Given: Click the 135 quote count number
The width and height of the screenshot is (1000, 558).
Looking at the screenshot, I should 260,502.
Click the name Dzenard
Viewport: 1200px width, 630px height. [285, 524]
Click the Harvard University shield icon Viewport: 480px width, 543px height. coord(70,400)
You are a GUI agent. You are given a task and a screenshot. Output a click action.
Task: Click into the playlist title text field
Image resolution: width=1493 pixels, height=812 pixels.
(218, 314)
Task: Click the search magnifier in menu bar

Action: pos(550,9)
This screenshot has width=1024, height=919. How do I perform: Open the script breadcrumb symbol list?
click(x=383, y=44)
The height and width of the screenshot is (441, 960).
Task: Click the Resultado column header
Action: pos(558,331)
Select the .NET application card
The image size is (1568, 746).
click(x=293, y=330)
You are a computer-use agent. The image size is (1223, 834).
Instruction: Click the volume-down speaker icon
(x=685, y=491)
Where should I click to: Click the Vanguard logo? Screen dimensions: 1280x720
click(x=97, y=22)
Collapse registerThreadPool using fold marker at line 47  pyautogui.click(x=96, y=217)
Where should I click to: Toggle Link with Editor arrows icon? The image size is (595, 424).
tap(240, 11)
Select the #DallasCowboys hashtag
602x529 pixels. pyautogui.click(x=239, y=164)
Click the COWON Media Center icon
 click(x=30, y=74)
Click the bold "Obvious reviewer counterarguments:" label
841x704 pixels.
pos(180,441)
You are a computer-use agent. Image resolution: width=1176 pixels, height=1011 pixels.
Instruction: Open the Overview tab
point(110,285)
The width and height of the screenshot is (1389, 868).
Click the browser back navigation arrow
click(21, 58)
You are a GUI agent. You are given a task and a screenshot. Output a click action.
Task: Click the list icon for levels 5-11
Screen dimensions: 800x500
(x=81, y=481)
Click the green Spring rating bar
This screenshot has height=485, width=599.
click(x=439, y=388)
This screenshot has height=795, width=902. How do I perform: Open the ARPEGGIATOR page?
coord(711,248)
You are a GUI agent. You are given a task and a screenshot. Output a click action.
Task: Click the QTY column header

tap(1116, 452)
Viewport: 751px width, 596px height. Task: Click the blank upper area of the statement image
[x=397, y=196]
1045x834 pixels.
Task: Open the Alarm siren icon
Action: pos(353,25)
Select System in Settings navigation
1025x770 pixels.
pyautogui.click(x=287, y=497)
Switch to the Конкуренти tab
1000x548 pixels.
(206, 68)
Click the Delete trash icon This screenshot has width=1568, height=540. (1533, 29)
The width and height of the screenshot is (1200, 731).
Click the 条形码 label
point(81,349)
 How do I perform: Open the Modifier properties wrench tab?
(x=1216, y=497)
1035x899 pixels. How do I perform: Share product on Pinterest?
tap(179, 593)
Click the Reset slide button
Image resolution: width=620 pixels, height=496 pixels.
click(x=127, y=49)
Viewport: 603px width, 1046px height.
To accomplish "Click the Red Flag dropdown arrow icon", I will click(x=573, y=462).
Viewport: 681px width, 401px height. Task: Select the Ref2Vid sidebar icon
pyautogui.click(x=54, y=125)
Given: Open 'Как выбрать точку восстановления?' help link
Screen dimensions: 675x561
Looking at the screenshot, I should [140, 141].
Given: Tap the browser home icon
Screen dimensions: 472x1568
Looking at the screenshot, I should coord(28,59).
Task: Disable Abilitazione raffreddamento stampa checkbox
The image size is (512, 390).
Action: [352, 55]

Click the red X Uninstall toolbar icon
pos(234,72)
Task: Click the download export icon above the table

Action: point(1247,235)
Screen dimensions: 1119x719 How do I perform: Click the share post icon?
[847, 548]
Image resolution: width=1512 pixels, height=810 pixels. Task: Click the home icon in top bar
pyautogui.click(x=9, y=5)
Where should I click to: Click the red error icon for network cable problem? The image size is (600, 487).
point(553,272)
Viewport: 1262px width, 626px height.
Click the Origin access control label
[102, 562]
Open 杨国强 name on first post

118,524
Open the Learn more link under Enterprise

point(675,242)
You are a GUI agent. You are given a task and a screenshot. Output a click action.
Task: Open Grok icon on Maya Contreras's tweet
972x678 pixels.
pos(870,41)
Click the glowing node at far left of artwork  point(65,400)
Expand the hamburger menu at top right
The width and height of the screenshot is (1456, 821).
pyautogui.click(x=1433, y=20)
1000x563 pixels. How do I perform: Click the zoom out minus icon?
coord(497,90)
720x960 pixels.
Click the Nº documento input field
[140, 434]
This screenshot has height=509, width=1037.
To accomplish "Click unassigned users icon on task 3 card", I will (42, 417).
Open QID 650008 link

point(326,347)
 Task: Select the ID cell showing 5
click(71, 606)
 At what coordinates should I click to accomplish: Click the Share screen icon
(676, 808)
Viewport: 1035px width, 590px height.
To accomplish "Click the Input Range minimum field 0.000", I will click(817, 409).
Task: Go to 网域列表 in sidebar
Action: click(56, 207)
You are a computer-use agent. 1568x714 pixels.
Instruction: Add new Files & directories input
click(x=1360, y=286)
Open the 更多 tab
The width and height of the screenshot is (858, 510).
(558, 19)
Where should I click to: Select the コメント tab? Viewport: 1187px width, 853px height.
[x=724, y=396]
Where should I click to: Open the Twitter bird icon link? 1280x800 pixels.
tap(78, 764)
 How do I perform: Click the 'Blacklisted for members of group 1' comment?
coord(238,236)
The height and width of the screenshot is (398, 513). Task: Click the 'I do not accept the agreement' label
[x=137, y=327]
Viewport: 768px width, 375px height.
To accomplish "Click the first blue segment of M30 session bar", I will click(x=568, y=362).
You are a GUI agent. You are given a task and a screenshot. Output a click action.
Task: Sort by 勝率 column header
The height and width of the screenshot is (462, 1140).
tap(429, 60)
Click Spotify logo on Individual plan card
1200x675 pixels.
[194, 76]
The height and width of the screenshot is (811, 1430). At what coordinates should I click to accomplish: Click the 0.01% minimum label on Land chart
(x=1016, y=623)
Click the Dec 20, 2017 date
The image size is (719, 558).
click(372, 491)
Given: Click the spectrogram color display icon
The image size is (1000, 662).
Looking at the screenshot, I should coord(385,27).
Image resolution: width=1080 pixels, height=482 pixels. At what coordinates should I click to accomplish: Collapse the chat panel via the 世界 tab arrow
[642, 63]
-------------------------
### [Action item]
Retype the records above in full. Every word should match.

### [Answer]
Given: Click the 135 quote count number
The width and height of the screenshot is (1000, 558).
Looking at the screenshot, I should 260,502.
Click the name Dzenard
Viewport: 1200px width, 630px height. [285, 524]
Click the Harvard University shield icon Viewport: 480px width, 543px height. coord(70,400)
You are a GUI agent. You are given a task and a screenshot. Output a click action.
Task: Click into the playlist title text field
Image resolution: width=1493 pixels, height=812 pixels.
(218, 314)
Task: Click the search magnifier in menu bar

Action: pos(550,9)
This screenshot has width=1024, height=919. How do I perform: Open the script breadcrumb symbol list?
click(x=383, y=44)
The height and width of the screenshot is (441, 960).
Task: Click the Resultado column header
Action: pos(558,331)
Select the .NET application card
The image size is (1568, 746).
click(x=293, y=330)
You are a computer-use agent. The image size is (1223, 834).
Instruction: Click the volume-down speaker icon
(x=685, y=491)
Where should I click to: Click the Vanguard logo? Screen dimensions: 1280x720
click(x=97, y=22)
Collapse registerThreadPool using fold marker at line 47  pyautogui.click(x=96, y=217)
Where should I click to: Toggle Link with Editor arrows icon? The image size is (595, 424).
tap(240, 11)
Select the #DallasCowboys hashtag
602x529 pixels. pyautogui.click(x=239, y=164)
Click the COWON Media Center icon
 click(x=30, y=74)
Click the bold "Obvious reviewer counterarguments:" label
841x704 pixels.
pos(180,441)
You are a computer-use agent. Image resolution: width=1176 pixels, height=1011 pixels.
Instruction: Open the Overview tab
point(110,285)
The width and height of the screenshot is (1389, 868).
Click the browser back navigation arrow
click(21, 58)
You are a GUI agent. You are given a task and a screenshot. Output a click action.
Task: Click the list icon for levels 5-11
Screen dimensions: 800x500
(x=81, y=481)
Click the green Spring rating bar
This screenshot has height=485, width=599.
click(x=439, y=388)
This screenshot has height=795, width=902. How do I perform: Open the ARPEGGIATOR page?
coord(711,248)
You are a GUI agent. You are given a task and a screenshot. Output a click action.
Task: Click the QTY column header

tap(1116, 452)
Viewport: 751px width, 596px height. Task: Click the blank upper area of the statement image
[x=397, y=196]
1045x834 pixels.
Task: Open the Alarm siren icon
Action: pos(353,25)
Select System in Settings navigation
1025x770 pixels.
pyautogui.click(x=287, y=497)
Switch to the Конкуренти tab
1000x548 pixels.
(206, 68)
Click the Delete trash icon This screenshot has width=1568, height=540. (1533, 29)
The width and height of the screenshot is (1200, 731).
Click the 条形码 label
point(81,349)
 How do I perform: Open the Modifier properties wrench tab?
(x=1216, y=497)
1035x899 pixels. How do I perform: Share product on Pinterest?
tap(179, 593)
Click the Reset slide button
Image resolution: width=620 pixels, height=496 pixels.
click(x=127, y=49)
Viewport: 603px width, 1046px height.
To accomplish "Click the Red Flag dropdown arrow icon", I will click(x=573, y=462).
Viewport: 681px width, 401px height. Task: Select the Ref2Vid sidebar icon
pyautogui.click(x=54, y=125)
Given: Open 'Как выбрать точку восстановления?' help link
Screen dimensions: 675x561
Looking at the screenshot, I should [140, 141].
Given: Tap the browser home icon
Screen dimensions: 472x1568
Looking at the screenshot, I should coord(28,59).
Task: Disable Abilitazione raffreddamento stampa checkbox
The image size is (512, 390).
Action: [352, 55]

Click the red X Uninstall toolbar icon
pos(234,72)
Task: Click the download export icon above the table

Action: point(1247,235)
Screen dimensions: 1119x719 How do I perform: Click the share post icon?
[847, 548]
Image resolution: width=1512 pixels, height=810 pixels. Task: Click the home icon in top bar
pyautogui.click(x=9, y=5)
Where should I click to: Click the red error icon for network cable problem? The image size is (600, 487).
point(553,272)
Viewport: 1262px width, 626px height.
Click the Origin access control label
[102, 562]
Open 杨国强 name on first post

118,524
Open the Learn more link under Enterprise

point(675,242)
You are a GUI agent. You are given a task and a screenshot. Output a click action.
Task: Open Grok icon on Maya Contreras's tweet
972x678 pixels.
pos(870,41)
Click the glowing node at far left of artwork  point(65,400)
Expand the hamburger menu at top right
The width and height of the screenshot is (1456, 821).
pyautogui.click(x=1433, y=20)
1000x563 pixels. How do I perform: Click the zoom out minus icon?
coord(497,90)
720x960 pixels.
Click the Nº documento input field
[140, 434]
This screenshot has height=509, width=1037.
To accomplish "Click unassigned users icon on task 3 card", I will (42, 417).
Open QID 650008 link

point(326,347)
 Task: Select the ID cell showing 5
click(71, 606)
 At what coordinates should I click to accomplish: Click the Share screen icon
(676, 808)
Viewport: 1035px width, 590px height.
To accomplish "Click the Input Range minimum field 0.000", I will click(817, 409).
Task: Go to 网域列表 in sidebar
Action: click(56, 207)
You are a computer-use agent. 1568x714 pixels.
Instruction: Add new Files & directories input
click(x=1360, y=286)
Open the 更多 tab
The width and height of the screenshot is (858, 510).
(558, 19)
Where should I click to: Select the コメント tab? Viewport: 1187px width, 853px height.
[x=724, y=396]
Where should I click to: Open the Twitter bird icon link? 1280x800 pixels.
tap(78, 764)
 How do I perform: Click the 'Blacklisted for members of group 1' comment?
coord(238,236)
The height and width of the screenshot is (398, 513). Task: Click the 'I do not accept the agreement' label
[x=137, y=327]
Viewport: 768px width, 375px height.
To accomplish "Click the first blue segment of M30 session bar", I will click(x=568, y=362).
You are a GUI agent. You are given a task and a screenshot. Output a click action.
Task: Sort by 勝率 column header
The height and width of the screenshot is (462, 1140).
tap(429, 60)
Click Spotify logo on Individual plan card
1200x675 pixels.
[194, 76]
The height and width of the screenshot is (811, 1430). At what coordinates should I click to accomplish: Click the 0.01% minimum label on Land chart
(x=1016, y=623)
Click the Dec 20, 2017 date
The image size is (719, 558).
click(372, 491)
Given: Click the spectrogram color display icon
The image size is (1000, 662).
Looking at the screenshot, I should coord(385,27).
Image resolution: width=1080 pixels, height=482 pixels. At what coordinates should I click to accomplish: Collapse the chat panel via the 世界 tab arrow
[642, 63]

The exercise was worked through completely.